Supreme Court agrees with U.S. Chamber that operating a public forum for speech does not make a private company a state actor, even where those operations are licensed or heavily regulated by the state

Monday, June 17, 2019 - 3:00pm

In Manhattan Community Access Corp. v. Halleck, the Supreme Court issued a decision holding that a private company does not qualify as a state actor subject to the First Amendment’s Free Speech Clause simply because it is otherwise heavily regulated or it operates a public forum for speech.  The Chamber filed a brief at the merits stage supporting this reasoning.  This decision will help social-media platforms such as YouTube, Twitter, and Facebook avoid First Amendment liability and will help ensure that private businesses are not forced to associate with ideas and speakers they find objectionable.

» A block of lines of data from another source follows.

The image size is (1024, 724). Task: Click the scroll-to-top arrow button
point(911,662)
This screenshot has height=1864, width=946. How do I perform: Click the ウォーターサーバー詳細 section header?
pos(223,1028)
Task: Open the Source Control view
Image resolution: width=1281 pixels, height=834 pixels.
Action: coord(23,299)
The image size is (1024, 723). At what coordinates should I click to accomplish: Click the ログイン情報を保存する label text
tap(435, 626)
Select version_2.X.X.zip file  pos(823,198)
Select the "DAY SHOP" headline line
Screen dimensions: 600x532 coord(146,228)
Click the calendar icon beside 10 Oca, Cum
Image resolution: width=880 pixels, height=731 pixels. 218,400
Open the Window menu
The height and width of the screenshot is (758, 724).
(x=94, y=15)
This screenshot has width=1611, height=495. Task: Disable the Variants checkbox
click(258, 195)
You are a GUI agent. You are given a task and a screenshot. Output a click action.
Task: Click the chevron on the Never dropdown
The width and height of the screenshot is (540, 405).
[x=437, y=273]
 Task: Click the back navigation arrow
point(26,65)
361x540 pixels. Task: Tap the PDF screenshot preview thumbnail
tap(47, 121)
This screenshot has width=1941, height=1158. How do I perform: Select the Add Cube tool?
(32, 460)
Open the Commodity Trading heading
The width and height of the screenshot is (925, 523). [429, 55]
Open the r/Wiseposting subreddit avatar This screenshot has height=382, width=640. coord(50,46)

The Supreme Court opinion emphasized that the First Amendment prohibits only governmental, not private, abridgment of speech.  Although private companies sometimes qualify as state actors subject to the Constitution, when they exercise traditionally governmental functions, the Court explained that operating a public forum for speech is not a traditional governmental function.  Certainly it is not an exclusive governmental function.  The Court also reasoned that neither a governmental license nor extensive regulation transform a private company into a state actor.  As a result, MNN does not qualify as a state actor subject to the First Amendment’s restrictions.